Your objective:
Go over the data and keep only the lines that include "Refresh".

Data to process:
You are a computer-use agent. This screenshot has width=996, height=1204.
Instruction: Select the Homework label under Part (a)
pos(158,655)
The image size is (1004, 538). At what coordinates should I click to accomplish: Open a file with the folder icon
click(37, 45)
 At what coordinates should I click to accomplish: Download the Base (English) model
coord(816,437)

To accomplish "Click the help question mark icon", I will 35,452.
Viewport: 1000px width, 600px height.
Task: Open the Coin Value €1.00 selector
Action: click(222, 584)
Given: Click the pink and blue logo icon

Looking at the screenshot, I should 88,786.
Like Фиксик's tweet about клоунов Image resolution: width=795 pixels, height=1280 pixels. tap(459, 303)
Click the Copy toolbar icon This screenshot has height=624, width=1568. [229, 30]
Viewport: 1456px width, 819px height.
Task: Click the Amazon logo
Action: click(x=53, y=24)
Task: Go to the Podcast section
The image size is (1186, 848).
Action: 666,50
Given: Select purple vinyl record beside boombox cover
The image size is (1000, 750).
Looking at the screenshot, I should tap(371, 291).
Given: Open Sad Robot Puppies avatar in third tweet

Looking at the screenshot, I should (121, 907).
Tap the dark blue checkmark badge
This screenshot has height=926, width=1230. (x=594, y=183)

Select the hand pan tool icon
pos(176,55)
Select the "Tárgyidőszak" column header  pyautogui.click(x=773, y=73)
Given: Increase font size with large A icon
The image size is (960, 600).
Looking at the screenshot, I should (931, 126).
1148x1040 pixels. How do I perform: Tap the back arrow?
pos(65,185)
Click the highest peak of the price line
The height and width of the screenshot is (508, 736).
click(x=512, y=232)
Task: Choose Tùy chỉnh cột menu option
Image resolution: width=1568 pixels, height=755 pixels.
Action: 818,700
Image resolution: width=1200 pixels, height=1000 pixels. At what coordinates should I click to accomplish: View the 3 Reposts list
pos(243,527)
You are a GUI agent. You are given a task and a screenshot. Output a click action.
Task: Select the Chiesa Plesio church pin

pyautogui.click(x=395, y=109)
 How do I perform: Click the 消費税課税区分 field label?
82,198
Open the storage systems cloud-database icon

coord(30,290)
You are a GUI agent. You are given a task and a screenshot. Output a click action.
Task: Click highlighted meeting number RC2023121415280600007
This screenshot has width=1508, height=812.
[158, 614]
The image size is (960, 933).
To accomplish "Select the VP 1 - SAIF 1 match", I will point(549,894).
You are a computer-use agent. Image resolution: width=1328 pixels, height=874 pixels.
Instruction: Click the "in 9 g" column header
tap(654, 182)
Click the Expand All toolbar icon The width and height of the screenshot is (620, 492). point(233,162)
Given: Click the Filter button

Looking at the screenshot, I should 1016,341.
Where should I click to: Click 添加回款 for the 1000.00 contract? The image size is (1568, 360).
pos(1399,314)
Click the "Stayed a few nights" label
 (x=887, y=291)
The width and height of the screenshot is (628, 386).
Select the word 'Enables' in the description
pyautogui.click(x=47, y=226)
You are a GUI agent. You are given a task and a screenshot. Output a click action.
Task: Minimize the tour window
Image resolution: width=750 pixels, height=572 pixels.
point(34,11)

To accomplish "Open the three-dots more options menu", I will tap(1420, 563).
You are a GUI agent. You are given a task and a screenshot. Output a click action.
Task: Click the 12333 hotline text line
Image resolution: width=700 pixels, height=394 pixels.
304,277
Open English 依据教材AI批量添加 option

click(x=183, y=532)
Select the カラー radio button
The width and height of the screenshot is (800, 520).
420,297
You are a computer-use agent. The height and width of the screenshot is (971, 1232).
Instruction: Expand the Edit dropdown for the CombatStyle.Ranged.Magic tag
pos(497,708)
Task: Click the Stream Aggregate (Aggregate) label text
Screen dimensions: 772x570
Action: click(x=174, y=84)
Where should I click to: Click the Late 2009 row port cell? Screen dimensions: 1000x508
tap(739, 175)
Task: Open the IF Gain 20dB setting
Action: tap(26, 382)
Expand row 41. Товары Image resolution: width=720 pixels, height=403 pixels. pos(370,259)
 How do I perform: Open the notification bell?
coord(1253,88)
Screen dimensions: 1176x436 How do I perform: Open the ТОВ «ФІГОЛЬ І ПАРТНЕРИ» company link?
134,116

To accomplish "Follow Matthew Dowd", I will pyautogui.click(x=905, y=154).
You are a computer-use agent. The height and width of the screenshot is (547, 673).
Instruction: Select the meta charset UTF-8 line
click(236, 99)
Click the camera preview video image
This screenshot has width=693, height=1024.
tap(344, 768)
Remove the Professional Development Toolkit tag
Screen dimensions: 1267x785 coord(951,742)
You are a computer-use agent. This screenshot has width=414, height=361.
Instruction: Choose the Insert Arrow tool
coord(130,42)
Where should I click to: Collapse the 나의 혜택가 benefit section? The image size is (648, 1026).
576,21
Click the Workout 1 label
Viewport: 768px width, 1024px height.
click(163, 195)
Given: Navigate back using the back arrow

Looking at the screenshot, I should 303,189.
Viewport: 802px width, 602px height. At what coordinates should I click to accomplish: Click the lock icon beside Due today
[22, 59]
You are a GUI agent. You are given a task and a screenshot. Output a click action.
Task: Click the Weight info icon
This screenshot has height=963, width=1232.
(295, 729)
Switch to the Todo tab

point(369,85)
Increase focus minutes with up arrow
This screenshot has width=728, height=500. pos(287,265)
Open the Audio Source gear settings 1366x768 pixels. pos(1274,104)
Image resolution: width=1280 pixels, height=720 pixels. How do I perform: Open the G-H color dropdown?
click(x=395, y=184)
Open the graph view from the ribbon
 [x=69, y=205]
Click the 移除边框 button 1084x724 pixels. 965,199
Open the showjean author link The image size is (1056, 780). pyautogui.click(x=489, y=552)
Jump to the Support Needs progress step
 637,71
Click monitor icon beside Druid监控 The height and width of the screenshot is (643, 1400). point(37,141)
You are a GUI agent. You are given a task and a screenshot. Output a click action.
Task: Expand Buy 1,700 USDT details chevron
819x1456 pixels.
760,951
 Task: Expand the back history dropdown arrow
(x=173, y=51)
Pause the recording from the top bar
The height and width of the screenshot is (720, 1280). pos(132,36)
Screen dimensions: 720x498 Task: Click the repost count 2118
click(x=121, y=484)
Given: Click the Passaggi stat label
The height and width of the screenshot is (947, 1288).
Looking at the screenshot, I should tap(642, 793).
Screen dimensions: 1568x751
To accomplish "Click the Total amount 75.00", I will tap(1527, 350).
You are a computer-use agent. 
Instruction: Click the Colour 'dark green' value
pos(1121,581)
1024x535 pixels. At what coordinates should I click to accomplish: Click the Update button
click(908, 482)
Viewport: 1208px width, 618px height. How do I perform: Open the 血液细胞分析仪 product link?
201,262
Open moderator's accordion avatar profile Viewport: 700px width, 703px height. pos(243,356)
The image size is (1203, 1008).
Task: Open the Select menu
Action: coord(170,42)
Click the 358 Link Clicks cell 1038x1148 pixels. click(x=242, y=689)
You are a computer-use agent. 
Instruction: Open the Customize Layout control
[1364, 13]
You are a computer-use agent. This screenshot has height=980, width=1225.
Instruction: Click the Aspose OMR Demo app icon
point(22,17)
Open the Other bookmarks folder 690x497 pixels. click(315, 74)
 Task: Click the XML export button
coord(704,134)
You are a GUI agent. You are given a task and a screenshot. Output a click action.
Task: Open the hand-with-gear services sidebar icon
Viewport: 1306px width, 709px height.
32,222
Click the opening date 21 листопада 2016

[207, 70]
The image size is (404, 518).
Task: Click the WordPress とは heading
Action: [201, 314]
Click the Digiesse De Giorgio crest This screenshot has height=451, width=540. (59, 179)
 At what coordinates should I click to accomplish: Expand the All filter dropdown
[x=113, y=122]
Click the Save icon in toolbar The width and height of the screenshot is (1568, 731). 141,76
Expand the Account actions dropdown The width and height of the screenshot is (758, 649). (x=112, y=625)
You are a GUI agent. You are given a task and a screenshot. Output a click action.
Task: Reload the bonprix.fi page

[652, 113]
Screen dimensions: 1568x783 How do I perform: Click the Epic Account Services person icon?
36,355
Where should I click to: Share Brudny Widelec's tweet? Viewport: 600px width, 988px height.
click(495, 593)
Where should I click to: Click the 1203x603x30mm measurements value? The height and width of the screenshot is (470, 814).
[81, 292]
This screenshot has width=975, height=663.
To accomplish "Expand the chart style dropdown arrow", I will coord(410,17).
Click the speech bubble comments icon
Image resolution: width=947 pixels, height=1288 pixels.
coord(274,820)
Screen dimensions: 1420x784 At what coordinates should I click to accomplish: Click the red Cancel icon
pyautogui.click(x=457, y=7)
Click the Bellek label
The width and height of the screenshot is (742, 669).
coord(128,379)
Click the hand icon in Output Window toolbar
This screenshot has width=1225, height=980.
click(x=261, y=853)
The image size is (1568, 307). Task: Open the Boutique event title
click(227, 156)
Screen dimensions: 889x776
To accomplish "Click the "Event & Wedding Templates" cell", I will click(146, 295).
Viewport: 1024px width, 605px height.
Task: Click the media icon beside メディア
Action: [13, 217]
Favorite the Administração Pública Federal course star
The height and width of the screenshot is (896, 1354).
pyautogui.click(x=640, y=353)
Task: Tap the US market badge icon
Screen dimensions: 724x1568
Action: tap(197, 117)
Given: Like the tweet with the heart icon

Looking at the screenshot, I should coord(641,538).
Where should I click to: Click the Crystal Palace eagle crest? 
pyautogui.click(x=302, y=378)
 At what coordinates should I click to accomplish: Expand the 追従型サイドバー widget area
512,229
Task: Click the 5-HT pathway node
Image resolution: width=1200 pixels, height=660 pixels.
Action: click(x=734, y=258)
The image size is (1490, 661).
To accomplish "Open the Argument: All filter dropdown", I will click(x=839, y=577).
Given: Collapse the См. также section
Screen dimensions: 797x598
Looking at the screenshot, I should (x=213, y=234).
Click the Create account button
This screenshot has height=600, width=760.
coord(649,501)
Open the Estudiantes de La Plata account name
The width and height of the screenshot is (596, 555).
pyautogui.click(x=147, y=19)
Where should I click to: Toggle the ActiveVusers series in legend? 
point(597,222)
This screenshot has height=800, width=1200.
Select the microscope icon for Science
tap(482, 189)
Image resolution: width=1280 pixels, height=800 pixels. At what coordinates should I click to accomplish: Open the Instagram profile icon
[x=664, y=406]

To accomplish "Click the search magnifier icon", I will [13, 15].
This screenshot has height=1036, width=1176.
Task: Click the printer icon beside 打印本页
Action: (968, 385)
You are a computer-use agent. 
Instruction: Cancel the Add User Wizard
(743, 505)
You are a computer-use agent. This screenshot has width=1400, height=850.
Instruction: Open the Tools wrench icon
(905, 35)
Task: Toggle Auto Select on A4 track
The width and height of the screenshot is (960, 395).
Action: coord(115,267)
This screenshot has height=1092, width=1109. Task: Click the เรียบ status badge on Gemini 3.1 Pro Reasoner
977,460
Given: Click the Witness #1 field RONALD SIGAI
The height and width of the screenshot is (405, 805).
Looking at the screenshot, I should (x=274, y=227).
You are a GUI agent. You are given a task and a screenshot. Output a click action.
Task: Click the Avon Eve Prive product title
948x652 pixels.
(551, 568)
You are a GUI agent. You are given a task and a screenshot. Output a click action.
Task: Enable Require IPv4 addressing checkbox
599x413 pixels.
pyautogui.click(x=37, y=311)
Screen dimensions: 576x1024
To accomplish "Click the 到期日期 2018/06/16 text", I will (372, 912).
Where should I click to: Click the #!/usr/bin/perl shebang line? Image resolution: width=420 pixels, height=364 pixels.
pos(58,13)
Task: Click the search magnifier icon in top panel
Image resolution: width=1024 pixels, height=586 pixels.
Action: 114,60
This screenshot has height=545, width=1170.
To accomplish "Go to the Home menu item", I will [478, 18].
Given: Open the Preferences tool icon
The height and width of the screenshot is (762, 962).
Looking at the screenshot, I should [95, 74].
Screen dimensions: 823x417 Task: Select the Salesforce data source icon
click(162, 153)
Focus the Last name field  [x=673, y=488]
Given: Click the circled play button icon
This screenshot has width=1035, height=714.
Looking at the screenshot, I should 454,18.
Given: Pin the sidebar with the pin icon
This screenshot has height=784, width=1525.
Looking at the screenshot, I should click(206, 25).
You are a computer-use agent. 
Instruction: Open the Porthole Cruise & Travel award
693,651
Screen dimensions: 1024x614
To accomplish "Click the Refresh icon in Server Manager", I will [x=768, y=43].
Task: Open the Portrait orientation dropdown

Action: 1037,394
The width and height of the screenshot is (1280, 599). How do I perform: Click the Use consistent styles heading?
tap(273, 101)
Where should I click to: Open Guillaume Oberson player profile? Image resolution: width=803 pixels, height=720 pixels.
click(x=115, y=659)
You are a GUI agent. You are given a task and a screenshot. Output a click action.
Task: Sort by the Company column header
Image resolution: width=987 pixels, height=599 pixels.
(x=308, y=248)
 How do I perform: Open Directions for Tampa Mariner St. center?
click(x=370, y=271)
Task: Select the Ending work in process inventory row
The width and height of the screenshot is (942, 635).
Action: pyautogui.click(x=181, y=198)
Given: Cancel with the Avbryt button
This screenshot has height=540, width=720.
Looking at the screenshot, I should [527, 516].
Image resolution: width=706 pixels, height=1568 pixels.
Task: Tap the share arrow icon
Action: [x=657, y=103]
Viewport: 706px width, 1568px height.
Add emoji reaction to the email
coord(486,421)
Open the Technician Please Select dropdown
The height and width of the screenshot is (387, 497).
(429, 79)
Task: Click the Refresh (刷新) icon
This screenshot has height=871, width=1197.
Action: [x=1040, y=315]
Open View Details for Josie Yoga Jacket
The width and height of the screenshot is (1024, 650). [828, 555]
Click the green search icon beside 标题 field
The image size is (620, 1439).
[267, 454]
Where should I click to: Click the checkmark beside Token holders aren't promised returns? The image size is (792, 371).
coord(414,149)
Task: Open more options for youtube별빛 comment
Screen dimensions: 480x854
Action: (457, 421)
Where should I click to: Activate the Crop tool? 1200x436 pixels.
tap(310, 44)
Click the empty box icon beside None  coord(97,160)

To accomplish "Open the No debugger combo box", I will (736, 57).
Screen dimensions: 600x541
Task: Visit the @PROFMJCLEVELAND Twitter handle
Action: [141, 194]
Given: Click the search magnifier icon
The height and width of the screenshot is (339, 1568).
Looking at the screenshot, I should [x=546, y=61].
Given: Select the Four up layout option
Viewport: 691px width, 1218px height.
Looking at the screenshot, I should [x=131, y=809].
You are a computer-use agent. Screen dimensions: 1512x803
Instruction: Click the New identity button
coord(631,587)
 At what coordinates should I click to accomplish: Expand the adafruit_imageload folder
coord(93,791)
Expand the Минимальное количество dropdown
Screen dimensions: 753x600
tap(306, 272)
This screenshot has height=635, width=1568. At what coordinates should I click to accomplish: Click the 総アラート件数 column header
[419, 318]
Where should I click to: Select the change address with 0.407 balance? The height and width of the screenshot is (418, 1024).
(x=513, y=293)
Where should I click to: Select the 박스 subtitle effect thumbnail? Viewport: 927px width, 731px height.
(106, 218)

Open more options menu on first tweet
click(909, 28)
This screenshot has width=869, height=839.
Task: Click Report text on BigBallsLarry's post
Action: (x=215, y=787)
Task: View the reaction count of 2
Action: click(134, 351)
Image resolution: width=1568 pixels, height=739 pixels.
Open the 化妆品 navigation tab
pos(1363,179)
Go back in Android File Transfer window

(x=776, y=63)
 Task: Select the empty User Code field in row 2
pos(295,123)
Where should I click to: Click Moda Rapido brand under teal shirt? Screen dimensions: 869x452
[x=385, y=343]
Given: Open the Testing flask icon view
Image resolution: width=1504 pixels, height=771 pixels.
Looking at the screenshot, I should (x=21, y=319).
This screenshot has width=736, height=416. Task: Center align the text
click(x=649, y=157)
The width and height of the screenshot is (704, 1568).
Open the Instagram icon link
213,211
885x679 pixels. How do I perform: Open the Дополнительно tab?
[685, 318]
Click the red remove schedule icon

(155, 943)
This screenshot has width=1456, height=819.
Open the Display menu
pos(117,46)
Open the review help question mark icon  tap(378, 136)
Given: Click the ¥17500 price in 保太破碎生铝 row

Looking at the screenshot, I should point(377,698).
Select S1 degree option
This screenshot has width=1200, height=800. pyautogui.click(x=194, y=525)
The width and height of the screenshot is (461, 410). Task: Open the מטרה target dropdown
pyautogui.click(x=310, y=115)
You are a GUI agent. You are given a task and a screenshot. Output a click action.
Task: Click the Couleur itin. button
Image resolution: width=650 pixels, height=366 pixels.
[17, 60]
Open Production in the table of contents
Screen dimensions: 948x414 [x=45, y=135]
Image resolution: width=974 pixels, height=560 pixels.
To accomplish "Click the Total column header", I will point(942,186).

Answer to this problem:
To accomplish "Click the Refresh icon in Server Manager", I will [x=768, y=43].
Task: Click the Refresh (刷新) icon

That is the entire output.